The entries below should be quoted exactly, with no pictures carried over.
○ ○ ○ ○ ○ ○ ○
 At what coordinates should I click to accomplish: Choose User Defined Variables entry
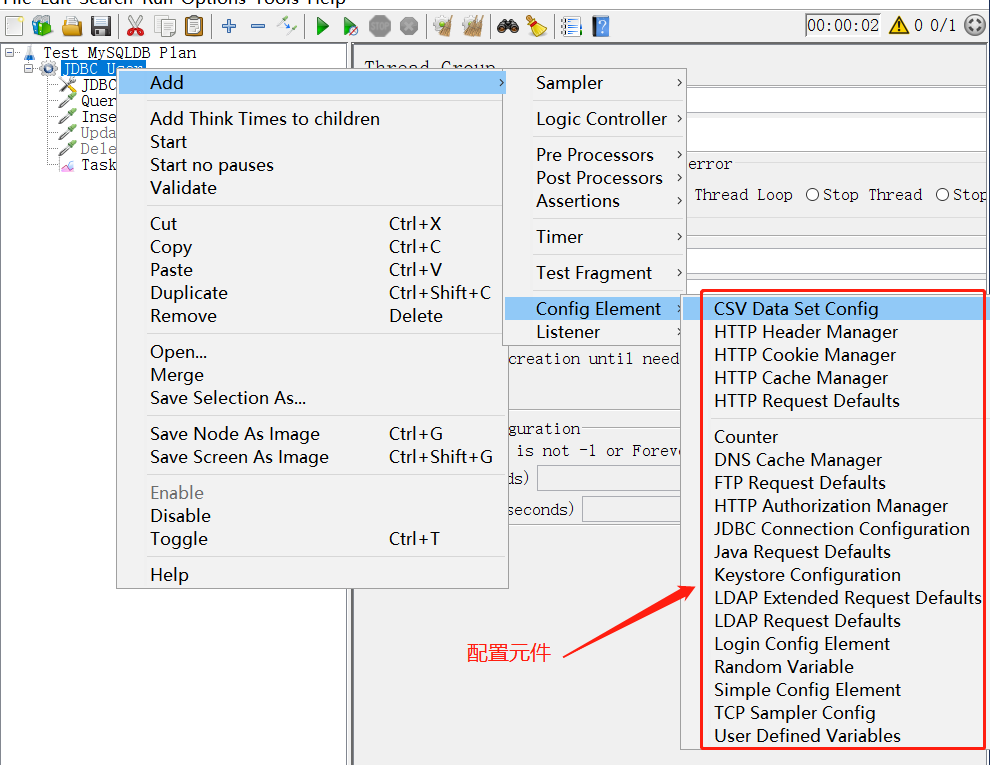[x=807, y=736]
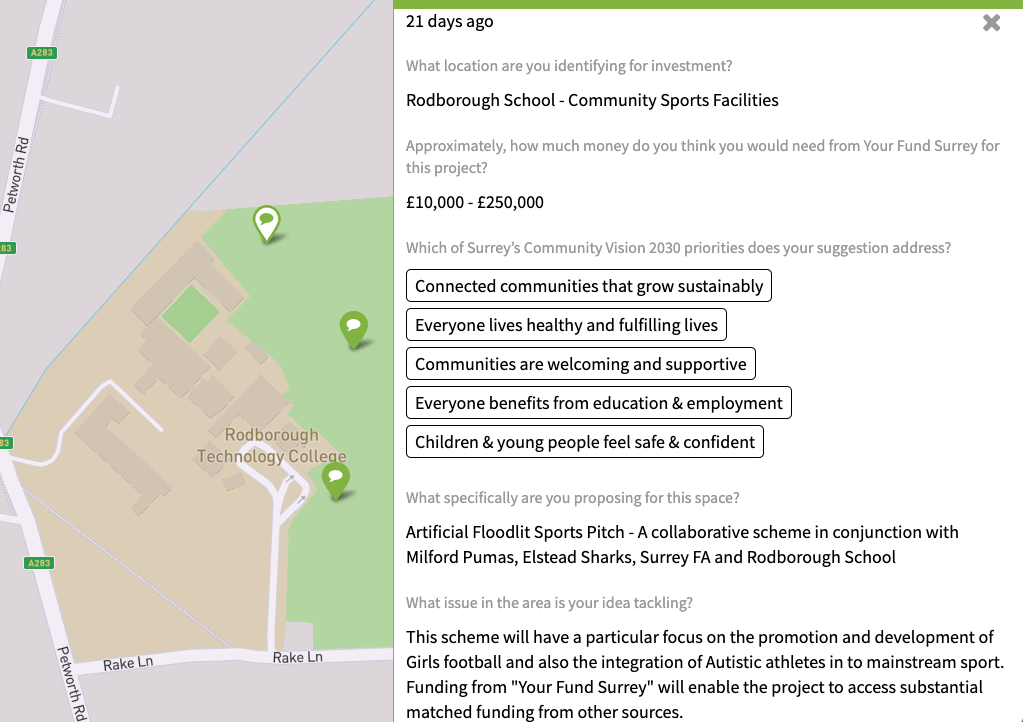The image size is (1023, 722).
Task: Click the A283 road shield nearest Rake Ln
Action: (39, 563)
○ ○ ○ ○ ○ ○ ○
# EXERCISE ANSWER
 At what coordinates should I click to accomplish: Choose User Defined Variables entry
[x=807, y=736]
The image size is (1023, 722).
Task: Click the A283 road shield nearest Rake Ln
Action: (39, 563)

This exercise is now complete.